Photo: Ralf Steinberger/Flickr CC

Paperlogix is a yet another document scanner app for iPhone and iPad, but it has one big feature that really makes it stand out. Like all the other decent scanner apps, it uses the iPhone’s camera to capture scans, and then processes them, removing the background, squaring off your wonky framing, and rendering text in crisp black and white.

But Paperlogix goes one better. It can read your scans, and then file those scans based on what it finds. So, for instance, you could have it automatically file all your grocery receipts in one folder, or send all invoices to your accountant, all without doing any of the work yourself. It’s pretty neat stuff.

Standard features

Paperlogix not only scans your paper, it reads it and files it too.
Paperlogix not only scans your paper, it reads it and files it too.
Photo: Onloft

Paperlogix does all the regular scanning tasks. It automatically detects the edges of any paper you point the camera at, then processes the images into B&W, grayscale, or color, depending on the type of document you’ve scanned. You can make multi-page scans, which are compiled into a single PDF, and you can merging and manage documents and pages.

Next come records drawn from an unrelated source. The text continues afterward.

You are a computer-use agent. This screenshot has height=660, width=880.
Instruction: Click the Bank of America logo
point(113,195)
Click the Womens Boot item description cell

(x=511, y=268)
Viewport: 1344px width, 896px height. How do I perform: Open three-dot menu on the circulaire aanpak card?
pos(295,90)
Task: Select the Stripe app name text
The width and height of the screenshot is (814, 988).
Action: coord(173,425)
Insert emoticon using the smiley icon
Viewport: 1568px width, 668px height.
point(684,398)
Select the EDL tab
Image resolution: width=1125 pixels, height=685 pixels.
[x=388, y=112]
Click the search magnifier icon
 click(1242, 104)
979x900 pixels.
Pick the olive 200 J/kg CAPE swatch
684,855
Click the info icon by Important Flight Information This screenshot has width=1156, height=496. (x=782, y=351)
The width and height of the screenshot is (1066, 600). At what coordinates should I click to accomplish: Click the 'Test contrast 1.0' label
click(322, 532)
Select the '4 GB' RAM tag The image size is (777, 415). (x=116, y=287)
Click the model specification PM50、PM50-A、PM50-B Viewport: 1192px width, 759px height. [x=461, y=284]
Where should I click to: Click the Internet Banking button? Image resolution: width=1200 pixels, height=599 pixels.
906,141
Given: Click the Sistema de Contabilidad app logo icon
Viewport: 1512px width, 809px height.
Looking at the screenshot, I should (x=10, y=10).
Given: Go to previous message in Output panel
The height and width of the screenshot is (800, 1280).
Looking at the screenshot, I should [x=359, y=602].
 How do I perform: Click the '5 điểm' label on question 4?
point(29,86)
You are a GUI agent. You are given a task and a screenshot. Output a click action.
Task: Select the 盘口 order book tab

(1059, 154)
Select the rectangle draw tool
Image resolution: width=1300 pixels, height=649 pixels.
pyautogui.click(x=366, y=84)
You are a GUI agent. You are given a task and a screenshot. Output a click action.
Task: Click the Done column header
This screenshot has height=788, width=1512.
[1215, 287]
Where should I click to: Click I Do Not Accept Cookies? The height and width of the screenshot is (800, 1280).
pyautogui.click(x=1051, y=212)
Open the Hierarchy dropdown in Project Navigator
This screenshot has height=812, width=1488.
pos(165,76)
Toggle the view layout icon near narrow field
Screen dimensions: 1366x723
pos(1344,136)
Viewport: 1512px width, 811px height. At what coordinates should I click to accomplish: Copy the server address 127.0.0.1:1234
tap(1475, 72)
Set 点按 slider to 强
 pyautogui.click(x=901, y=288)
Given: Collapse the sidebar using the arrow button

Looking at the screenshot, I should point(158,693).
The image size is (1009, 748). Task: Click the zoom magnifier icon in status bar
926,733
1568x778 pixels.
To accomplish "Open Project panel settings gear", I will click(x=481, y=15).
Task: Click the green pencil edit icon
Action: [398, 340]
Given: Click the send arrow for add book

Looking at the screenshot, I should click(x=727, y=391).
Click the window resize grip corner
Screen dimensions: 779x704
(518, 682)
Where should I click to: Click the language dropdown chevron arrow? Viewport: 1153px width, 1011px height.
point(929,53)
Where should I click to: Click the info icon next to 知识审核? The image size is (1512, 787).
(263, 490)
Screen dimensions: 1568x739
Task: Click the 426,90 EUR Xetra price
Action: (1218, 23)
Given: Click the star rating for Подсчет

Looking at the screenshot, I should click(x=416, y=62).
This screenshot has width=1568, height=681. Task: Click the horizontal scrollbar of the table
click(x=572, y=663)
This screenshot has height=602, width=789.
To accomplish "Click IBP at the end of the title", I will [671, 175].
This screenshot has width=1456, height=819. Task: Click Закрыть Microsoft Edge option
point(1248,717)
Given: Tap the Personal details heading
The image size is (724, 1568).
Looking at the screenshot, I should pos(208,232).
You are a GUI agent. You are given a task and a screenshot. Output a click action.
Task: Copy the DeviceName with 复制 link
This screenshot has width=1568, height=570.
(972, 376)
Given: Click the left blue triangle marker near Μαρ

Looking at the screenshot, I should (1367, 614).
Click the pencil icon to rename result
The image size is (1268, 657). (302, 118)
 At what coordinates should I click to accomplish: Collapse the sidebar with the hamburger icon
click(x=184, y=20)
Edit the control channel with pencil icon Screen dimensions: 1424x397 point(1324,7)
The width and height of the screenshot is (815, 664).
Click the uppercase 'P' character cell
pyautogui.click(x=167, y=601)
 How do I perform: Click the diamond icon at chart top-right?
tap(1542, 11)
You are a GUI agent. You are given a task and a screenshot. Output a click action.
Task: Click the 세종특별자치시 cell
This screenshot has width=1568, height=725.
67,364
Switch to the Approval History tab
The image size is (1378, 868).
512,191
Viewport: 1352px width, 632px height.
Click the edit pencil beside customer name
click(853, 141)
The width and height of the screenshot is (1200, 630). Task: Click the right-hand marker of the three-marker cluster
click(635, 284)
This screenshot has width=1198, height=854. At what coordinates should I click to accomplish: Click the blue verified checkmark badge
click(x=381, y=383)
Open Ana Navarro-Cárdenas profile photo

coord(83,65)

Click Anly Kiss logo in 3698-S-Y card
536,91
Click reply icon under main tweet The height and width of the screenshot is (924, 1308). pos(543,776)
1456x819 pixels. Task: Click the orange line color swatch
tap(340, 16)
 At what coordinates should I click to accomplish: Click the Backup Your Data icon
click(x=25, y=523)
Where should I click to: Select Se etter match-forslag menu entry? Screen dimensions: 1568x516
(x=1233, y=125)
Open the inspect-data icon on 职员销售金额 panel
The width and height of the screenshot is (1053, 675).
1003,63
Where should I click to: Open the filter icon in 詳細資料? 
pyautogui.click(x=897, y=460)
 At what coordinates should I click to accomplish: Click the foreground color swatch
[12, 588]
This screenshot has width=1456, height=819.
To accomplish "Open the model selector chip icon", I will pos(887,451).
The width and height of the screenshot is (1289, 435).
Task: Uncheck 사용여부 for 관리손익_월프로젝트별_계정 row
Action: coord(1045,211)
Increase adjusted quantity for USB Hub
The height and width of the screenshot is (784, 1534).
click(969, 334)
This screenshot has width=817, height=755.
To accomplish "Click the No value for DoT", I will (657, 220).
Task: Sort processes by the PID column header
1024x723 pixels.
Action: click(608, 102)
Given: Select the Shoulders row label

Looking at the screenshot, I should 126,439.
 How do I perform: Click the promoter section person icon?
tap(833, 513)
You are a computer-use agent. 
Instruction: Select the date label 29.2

Then, the app performs OCR, or optical character recognition, on the scan, turning any scanned text into readable text, in any of 16 languages. From there, you can share scans or text in the usual ways. But then comes the neat part.

Standout features

Tags, folders, automation, it's all here.
Tags, folders, automation, it’s all here.
Photo: Onloft

Scanning with the iPhone is way easier than scanning with a big old flatbed or sheet-feeding scanner, but filing those scans is just as annoying. Paperlogix takes care of that for you, although you need to get things set up first.

First, you can file things yourself using folder, and/or colored tags. You can also move your scans around in iOS 11 using drag-and-drop, so even if you file stuff manually, it should be easy. But the real clever trick is when you create some workflows to automate this filing. Paperlogix can read the text inside a scan and use that as a trigger.

For instance, you could have it scan for mentions of coffee — espresso, americano, tall hippie yogi mocha-chino latte, that kind of thing — and have it tag any receipt containing these items. Or you could have it automatically tag receipts by the store you got them from.

You can also build these rules into workflows, which can be super powerful. You can apply tags, choose where to upload a file, compose emails, save the scans to your Photos app, and more. So, a scanned invoice from a client could automatically be recognized, tagged, and uploaded to a Dropbox folder shared with your accountant, for example. And this would happen without you having to do anything other than scan the document.

Paperlogix is a personal assistant

The app is pretty neat, and fairly straightforward. If all you want to do is scan documents, then you should stick with the built-in Notes app, which — since iOS 11 — can scan and process photos of paper documents. But for power users, Paperlogix is fantastic. There are a few oddities: You can’t drag a scanned file onto the tag list to apply a tag, for example, but you can drag the file, then open a tag, then drop it into that tag’s window.

The worst part of Paperlogix is that it stores all your scans inside the app itself. It doesn’t use iCloud Drive, and it doesn’t make its storage available as a folder in the Files app. Getting files out is as easy as dragging and dropping on another app, but I’d still rather be able to see then in Files. iCloud Drive would also put scans in sync between iPhone and iPad.

Other than that, Paperlogix is great. And it’s just $3.